My first reaction on seeing these was “What the heck?! 🥴🙀…” In hindsight, a large part of my confusion was caused by the notation—in particular the horribly unreasonable convention to denote an identity natural transformation on a functor by the symbol for the functor itself (e.g., $F$ is either a functor or a natural transformation). On this point I highly agree with Harold Simmons:

You will also find in the literature that some people write $A$ for the arrow $id_A.$ This is a notation so ridiculous that it should be laughed at in the street. (Simmons 2011,

An Introduction to Category Theory, p. 3)

After a more rational change of notation, with all the ambiguous symbols disambiguated and all the omitted composition circles filled back, things become a lot easier to understand:

I name these **prettified triangular identities.** 🙃 After the prettification, it’s now clear that each triangle involves **two steps** of horizontal natural transformation composition.

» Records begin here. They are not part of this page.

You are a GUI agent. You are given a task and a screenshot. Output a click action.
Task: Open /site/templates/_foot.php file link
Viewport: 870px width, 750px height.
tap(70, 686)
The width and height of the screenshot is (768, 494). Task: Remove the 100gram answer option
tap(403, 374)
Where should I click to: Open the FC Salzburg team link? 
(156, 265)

For example, in the left-hand triangle the composite natural transformation $1_F\circ\eta$ maps the functor $F$ to the functor $F\circ G\circ F,$ both of which go from $\mathbb{C}$ to $\mathbb{D},$ while the other composite natural transformation $\varepsilon\circ 1_F$ maps $F\circ G\circ F$ back to $F.$ As I illustrate below, the two mapping steps are enabled by the associativity and unitality of functor composition: (i) (associativity) $F\circ (G\circ F)=(F\circ G)\circ F$; (ii) (unitality) $F\circ 1_\mathbb{C} = 1_\mathbb{D}\circ F = F.$

The right-hand triangle can be understood similarly, also by the associativity \[ (G\circ F)\circ G = G\circ(F\circ G) \] and unitality \[ 1_\mathbb{C}\circ G = G\circ 1_\mathbb{D} = G \] of functor composition, as illustrated below.

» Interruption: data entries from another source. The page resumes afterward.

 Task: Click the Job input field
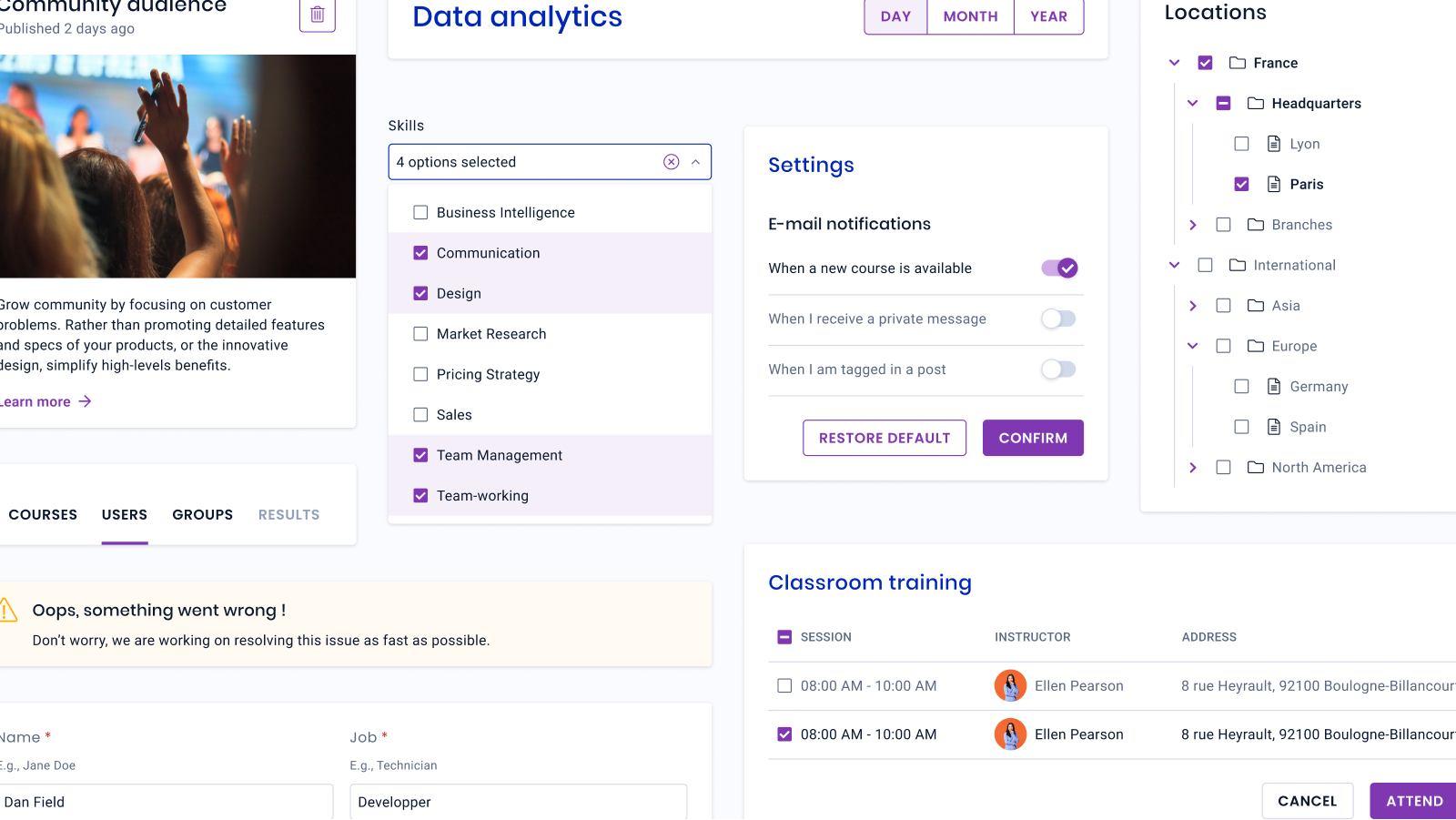pos(519,802)
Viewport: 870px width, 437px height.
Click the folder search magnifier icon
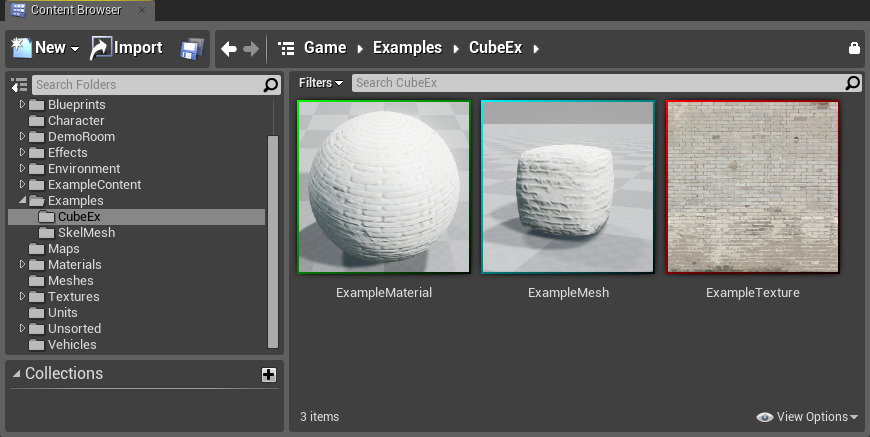[270, 85]
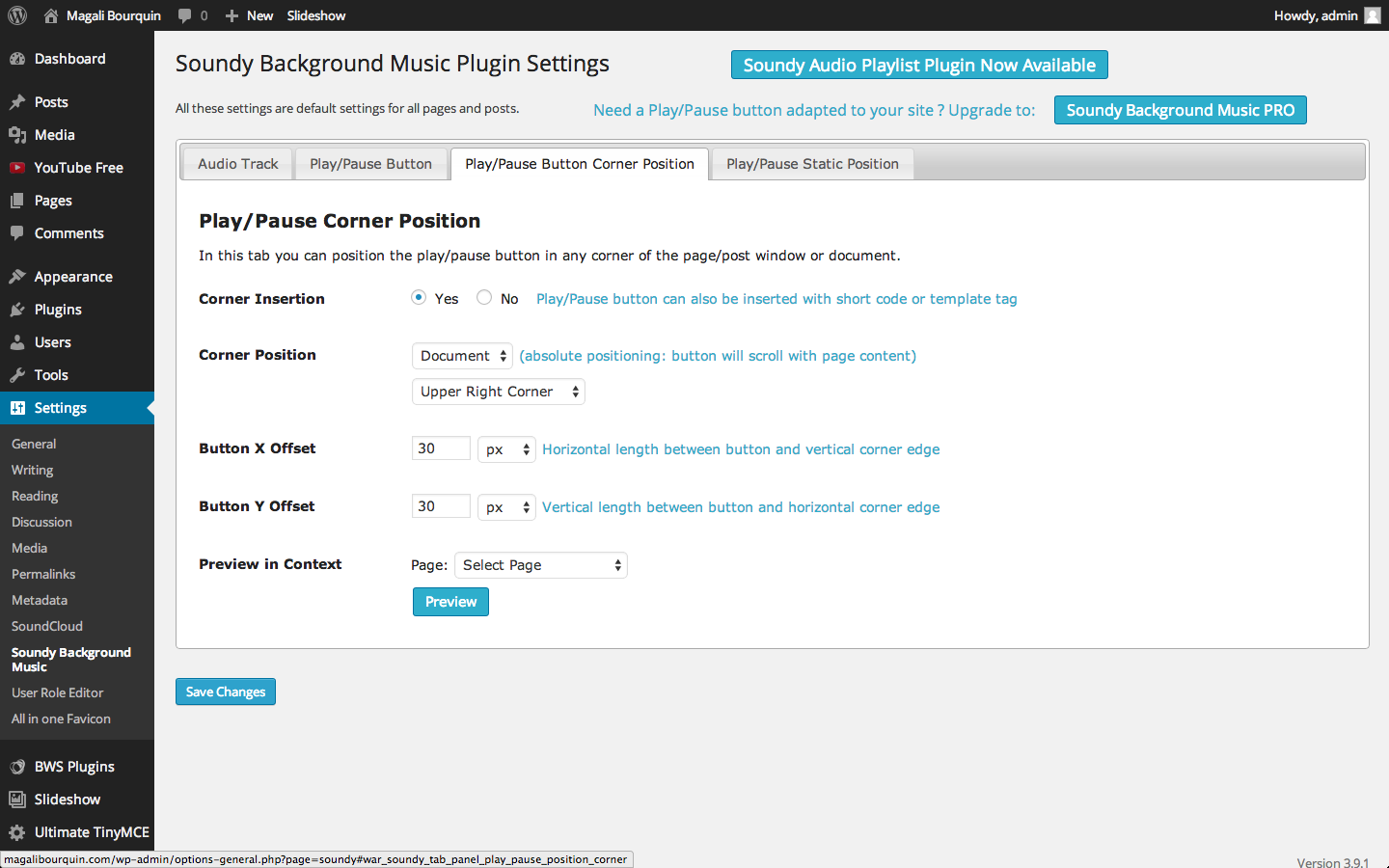Select No for Corner Insertion
The width and height of the screenshot is (1389, 868).
click(484, 297)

The triangular identities can also be understood via composition in 2-category or “whiskering.” However, for beginners I think the above-illustrated “verbose” approach is the easiest to follow.

## Takeaway

- There are several graded levels of similarity between categories, among which adjunction is a relatively weak one.
- An adjunction can be defined either via (co-)unit, under the round-trip-based perspective, or via a special natural isomorphism, under the arrow-matching-based perspective.
- The triangular identities arising from an adjunction are formulated in terms of (co-)unit and horizontal composition and can be understood via the associativity and unitality of functor composition.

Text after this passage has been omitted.